# Items from a dataset
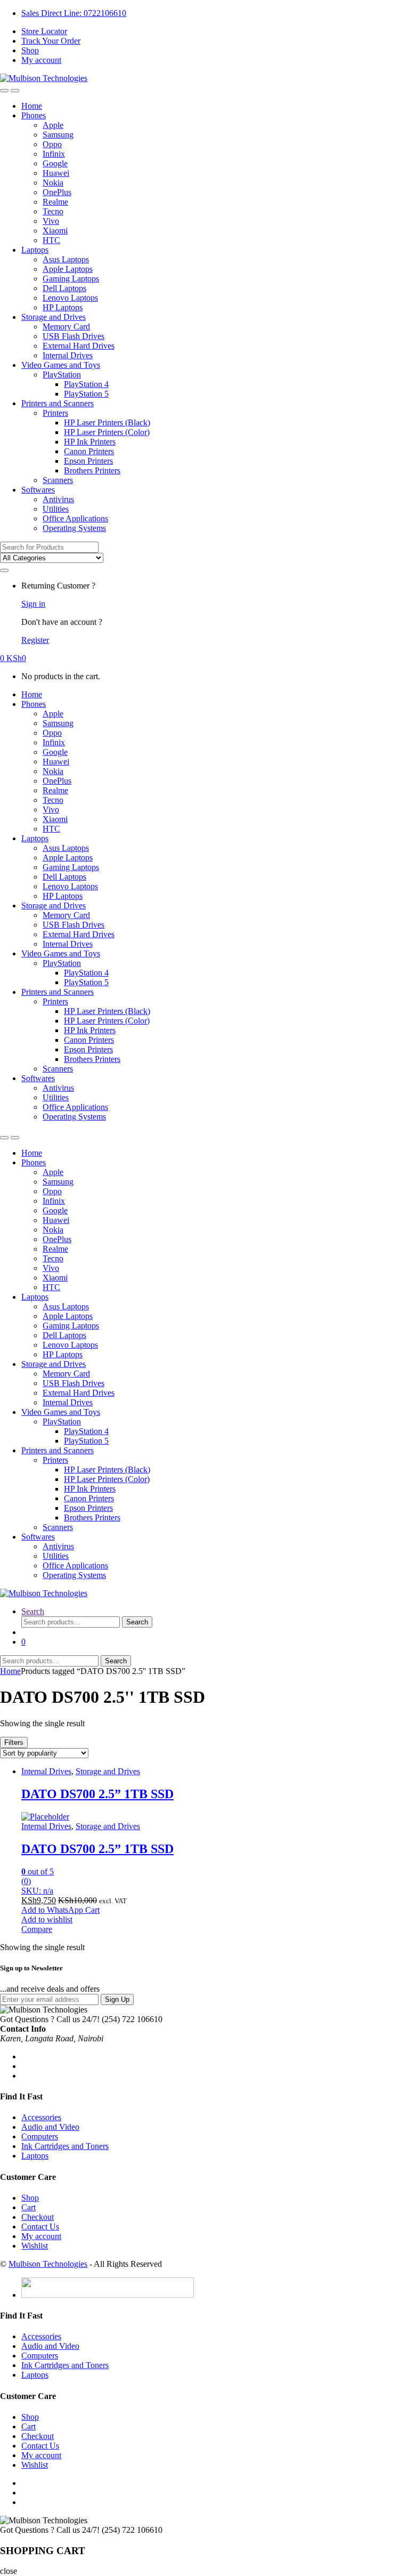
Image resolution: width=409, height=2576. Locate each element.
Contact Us (40, 2226)
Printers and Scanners (57, 403)
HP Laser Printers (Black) (107, 422)
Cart (28, 2207)
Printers (55, 412)
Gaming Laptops (71, 278)
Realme (55, 201)
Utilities (56, 508)
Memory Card (66, 326)
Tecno (53, 211)
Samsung (58, 134)
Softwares (38, 489)
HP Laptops (63, 307)
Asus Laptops (66, 259)
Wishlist (34, 2245)
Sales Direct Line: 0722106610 (73, 13)
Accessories (41, 2117)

# Problem to solve
Using the data above, return every line that contains the string "Printers".

# Answer for the task
Printers and Scanners (57, 403)
HP Laser Printers (Black) (107, 422)
Printers (55, 412)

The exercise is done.